Diversification Opportunities for Vale SA and First Graphene
0.26 | Correlation Coefficient |
Modest diversification
The 3 months correlation between Vale and First is 0.26. Overlapping area represents the amount of risk that can be diversified away by holding Vale SA and First Graphene in the same portfolio, assuming nothing else is changed. The correlation between historical prices or returns on First Graphene and Vale SA is a relative statistical measure of the degree to which these equity instruments tend to move together. The correlation coefficient measures the extent to which returns on Vale SA are associated (or correlated) with First Graphene. Values of the correlation coefficient range from -1 to +1, where. The correlation of zero (0) is possible when the price movement of First Graphene has no effect on the direction of Vale SA i.e., Vale SA and First Graphene go up and down completely randomly.

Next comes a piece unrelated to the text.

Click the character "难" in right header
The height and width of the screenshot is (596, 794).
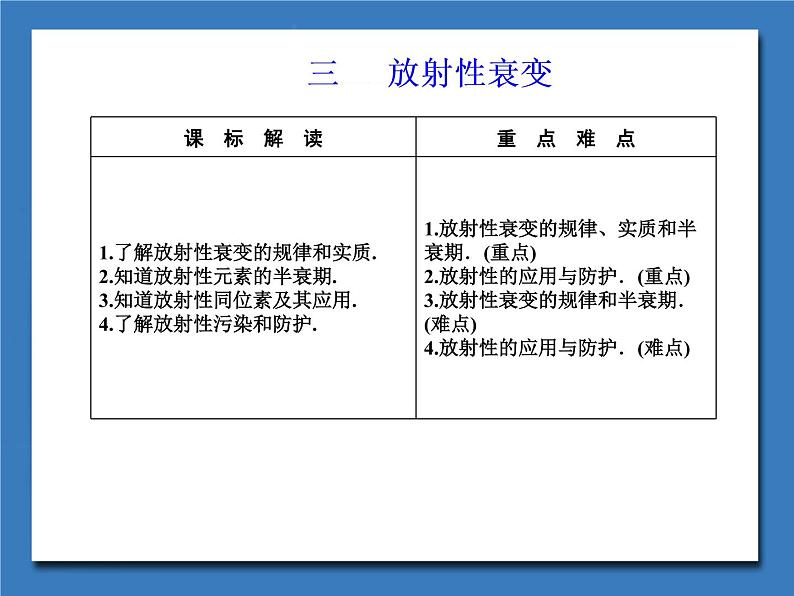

Pair Corralation between Vale SA and First Graphene
Assuming the 90 days trading horizon Vale SA is expected to generate 6.09 times less return on investment than First Graphene. But when comparing it to its historical volatility, Vale SA is 6.86 times less risky than First Graphene. It trades about 0.14 of its potential returns per unit of risk. First Graphene is currently generating about 0.12 of returns per unit of risk over similar time horizon. If you would invest 1.50 in First Graphene on December 20, 2024 and sell it today you would earn a total of 0.88 from holding First Graphene or generate 58.67% return on investment over 90 days.
Time Period | 3 Months [change] |
Direction | Moves Together |
Strength | Very Weak |
Accuracy | 98.33% |
Values | Daily Returns |
Vale SA vs. First Graphene
Performance |
Timeline |
Vale SA |
First Graphene |
Vale SA and First Graphene Volatility Contrast
Predicted Return Density |
Returns |
Pair Trading with Vale SA and First Graphene
The main advantage of trading using opposite Vale SA and First Graphene positions is that it hedges away some unsystematic risk. Because of two separate transactions, even if Vale SA position performs unexpectedly, First Graphene can make up some of the losses. Pair trading also minimizes risk from directional movements in the market. For example, if an entire industry or sector drops because of unexpected headlines, the short position in First Graphene will offset losses from the drop in First Graphene's long position.Vale SA vs. X FAB Silicon Foundries | Vale SA vs. Dairy Farm International | Vale SA vs. FANDIFI TECHNOLOGY P | Vale SA vs. Casio Computer CoLtd |
First Graphene vs. First Graphene | First Graphene vs. HAYDALE GRAPHINDUSLS 02 | First Graphene vs. ITM Power Plc |
Check out your portfolio center.Note that this page's information should be used as a complementary analysis to find the right mix of equity instruments to add to your existing portfolios or create a brand new portfolio. You can also try the Options Analysis module to analyze and evaluate options and option chains as a potential hedge for your portfolios.